The popular wisdom, in which I place a lot of trust, wasn’t wrong this time either. Breakfast is our most important meal, since it supplies the principle energy that your organism will need to be able to realize its daily tasks.
That’s without mentioning how vital it is to maintaining good health, just as having a fairly light supper is vital, since we’ll be engaging in few physical activities following that last meal. After supper, the majority will be gong to bed in very few hours.
But if it was already difficult to eat breakfast, lunch and dinner as God wills it, even before COVID-19 sunk its claws into this beautiful Island, imagine how it is now. The shortages have worsened, prices skyrocketed, and the savings, for the few of us that had them, have completely disappeared.
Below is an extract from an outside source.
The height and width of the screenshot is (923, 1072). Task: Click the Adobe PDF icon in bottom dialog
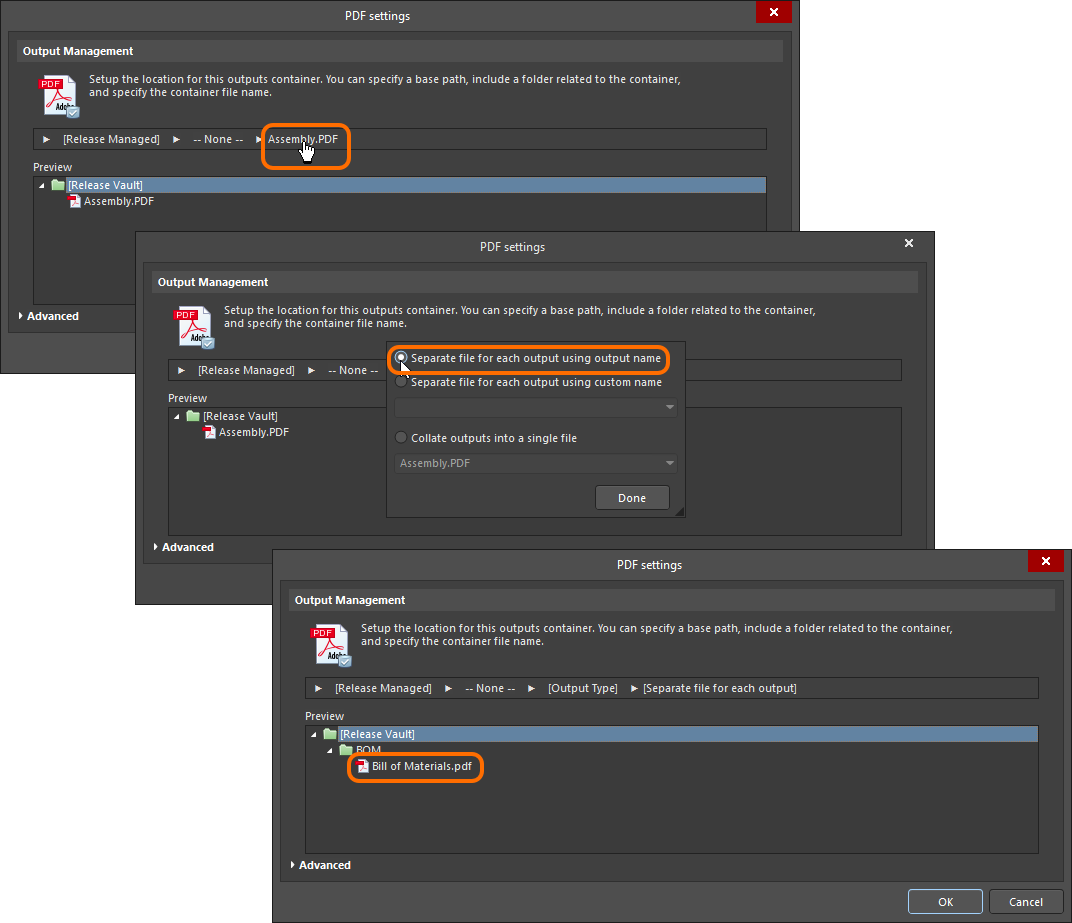coord(331,645)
There’s so much suffering around the question of food, that generally the person at home who’s in charge of resolving the matter – as is my case – can barely enjoy what they eat.
After having improvised so much to obtain it; after suffering for so long in a line; after juggling so many accounts so your money will stretch for this and that: after all that, when you try a bite of even the most exquisite dish, it has an insipid taste.
In my case, though, this blessed isolation has forced me to save more than usual, and has also taught me a few survival tricks that I thought I wouldn’t ever have to go through after leaving behind the famine of the badly named “special period”.
Being at home more than I would have wanted has also allowed me to engage in some small pleasures that I’d barely glimpsed amid the daily rush.
These days, I especially enjoy a solitary breakfast. With my little girls still asleep; my husband, once again out of the house for fifteen days for his work; my parents remaining in their house; I sit enjoying a piece of bread with a good quality cheese.
Not even in the best of times can we eat cheese regularly at home, but as luck would have it, a very good friend gave me a few pounds as a present. Since the girls aren’t going to school, I didn’t have to leave all of it for their school snack, as has happened so many times before.
So, with all the time in the world in my favor, I prepare a piece of a soft bread – okay, not that soft, but more or less. I place a small slice of cheese inside – no, actually it’s not small, it’s pretty big – and wait patiently for the old sandwich-maker to heat it up a bit.
I sit down in the old rocking chair and, little by little, bite by bite, I ingest my exquisite bread. I accompany it with an aromatic coffee that a neighbor roasted.
Completely alone, with my thoughts far from my body, I enjoy a taste that I had completely forgotten. Cheese? What’s that? Breakfast? Yes, I’m having breakfast. Then I tell myself: it doesn’t matter how much we suffer, nor how far we are from some people we love, nor how much misery surrounds us…. Not all is lost, right?